■ **Work to be completed**:
Which lines belong in your copy? Those from the start of the data through the line with "Select the Install step", exactly as written, without any pictures.

===============

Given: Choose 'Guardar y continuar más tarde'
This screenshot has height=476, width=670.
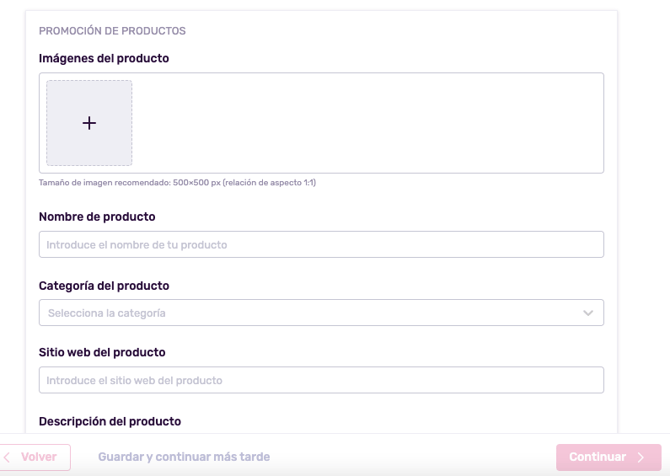Looking at the screenshot, I should click(x=184, y=457).
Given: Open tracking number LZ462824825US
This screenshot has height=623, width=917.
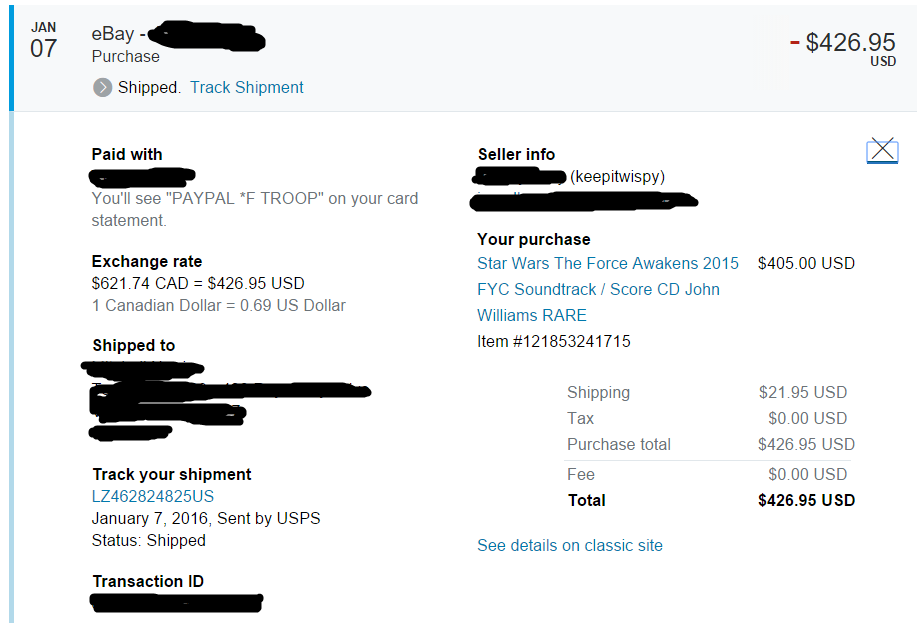Looking at the screenshot, I should coord(153,496).
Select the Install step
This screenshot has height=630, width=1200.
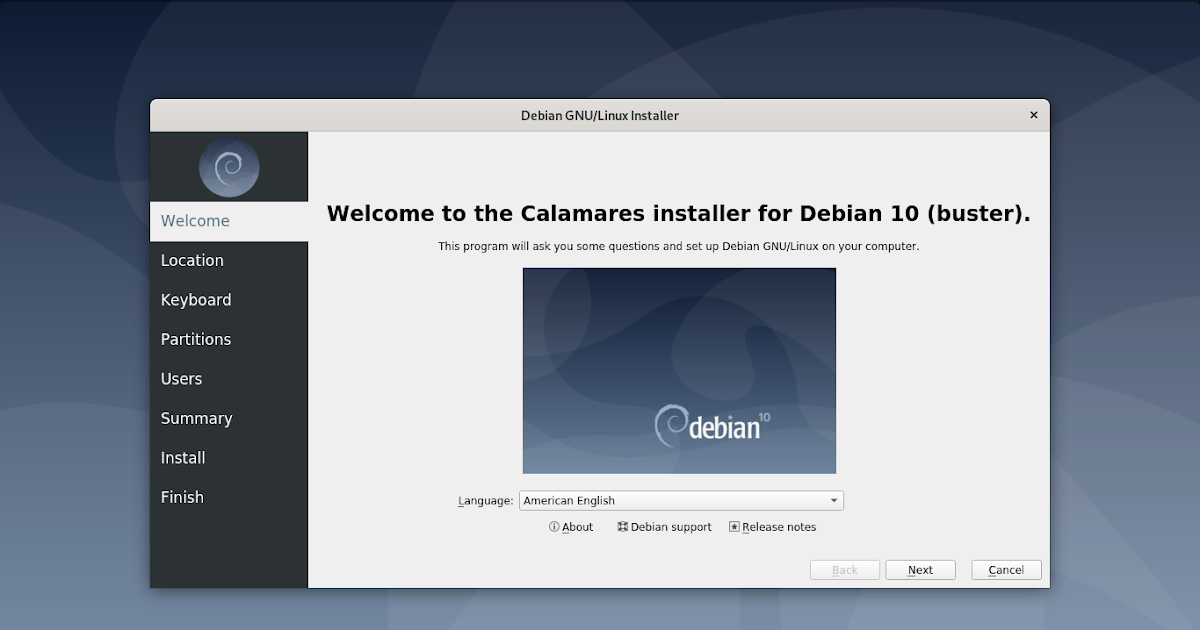(x=183, y=457)
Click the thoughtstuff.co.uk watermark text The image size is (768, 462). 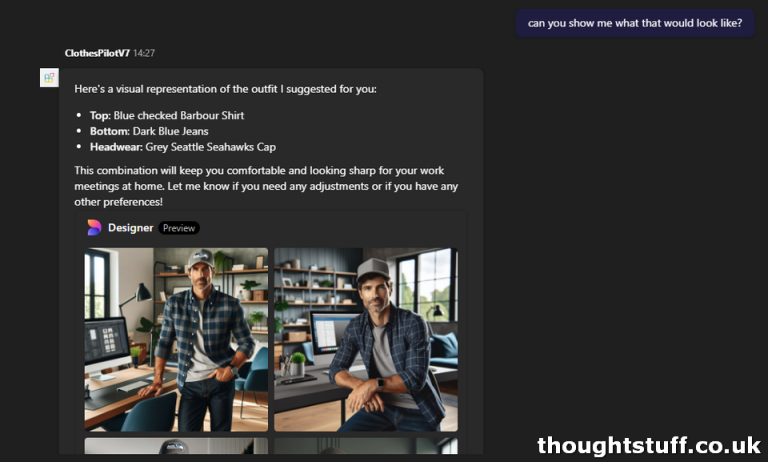(649, 445)
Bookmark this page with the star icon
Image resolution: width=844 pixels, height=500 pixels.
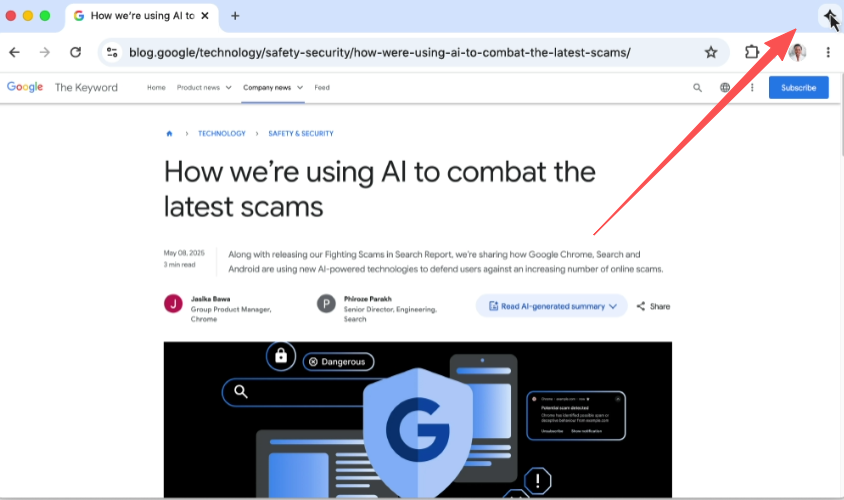711,52
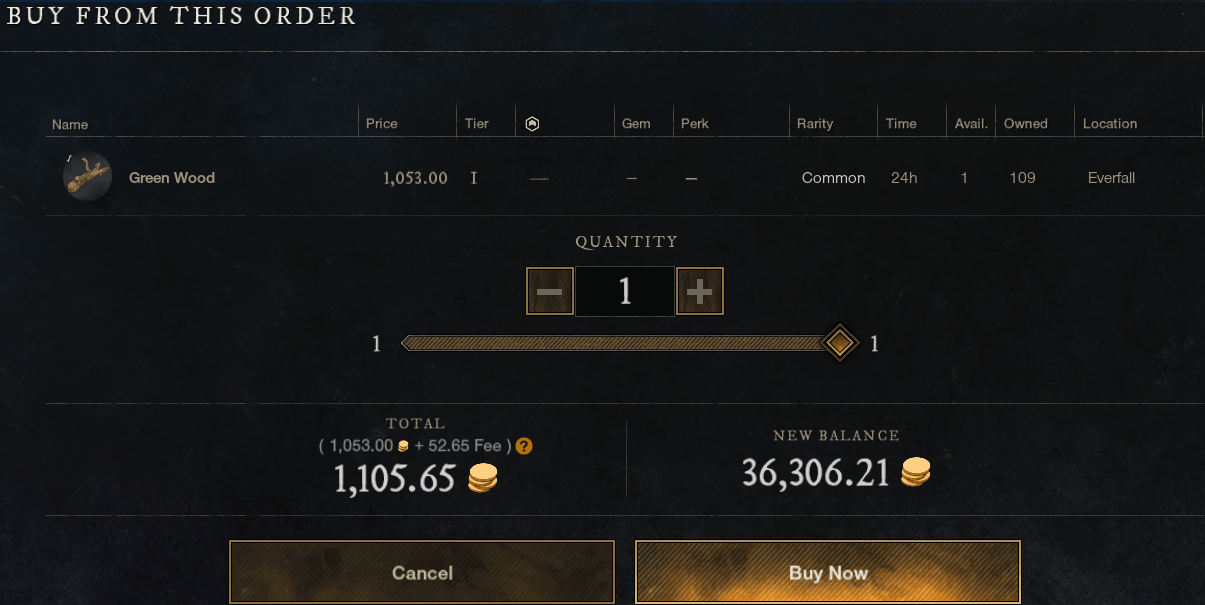Sort by the Owned column header
This screenshot has width=1205, height=605.
pyautogui.click(x=1026, y=124)
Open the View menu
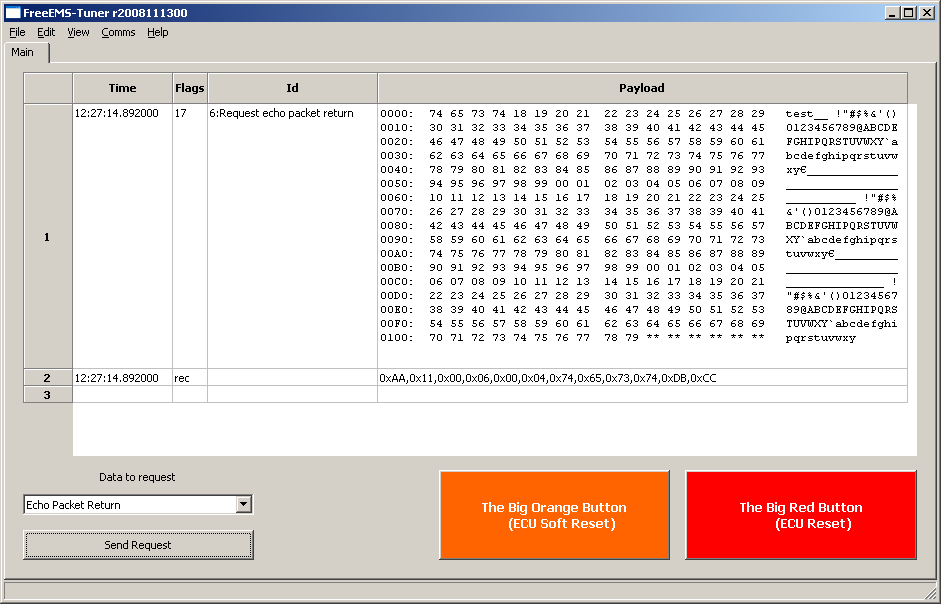Screen dimensions: 941x604 78,32
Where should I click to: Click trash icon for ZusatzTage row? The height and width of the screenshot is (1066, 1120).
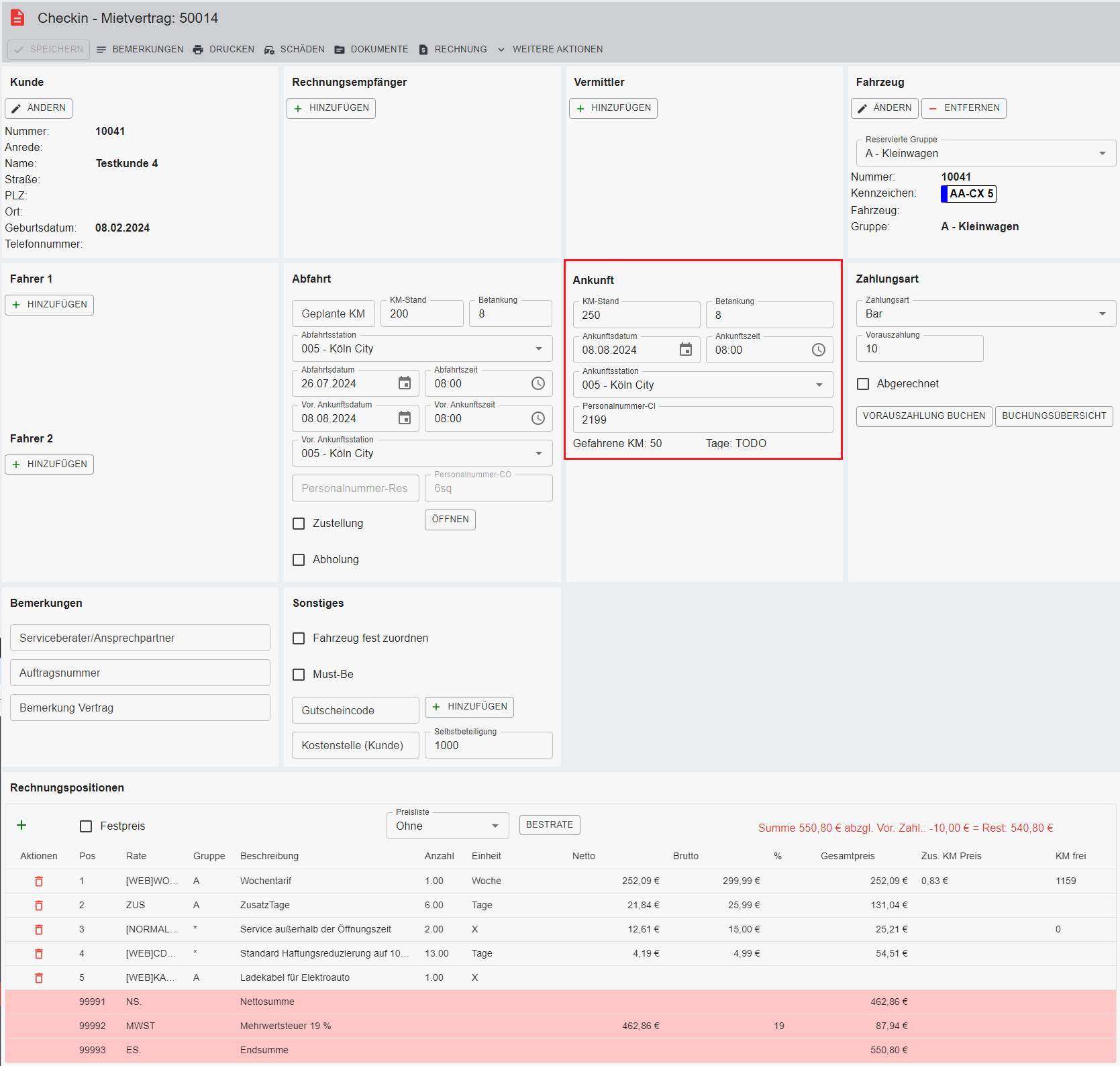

===============

■ **Solution to this task**:
Given: Choose 'Guardar y continuar más tarde'
This screenshot has height=476, width=670.
Looking at the screenshot, I should click(x=184, y=457).
Given: Open tracking number LZ462824825US
This screenshot has height=623, width=917.
Looking at the screenshot, I should coord(153,496).
Select the Install step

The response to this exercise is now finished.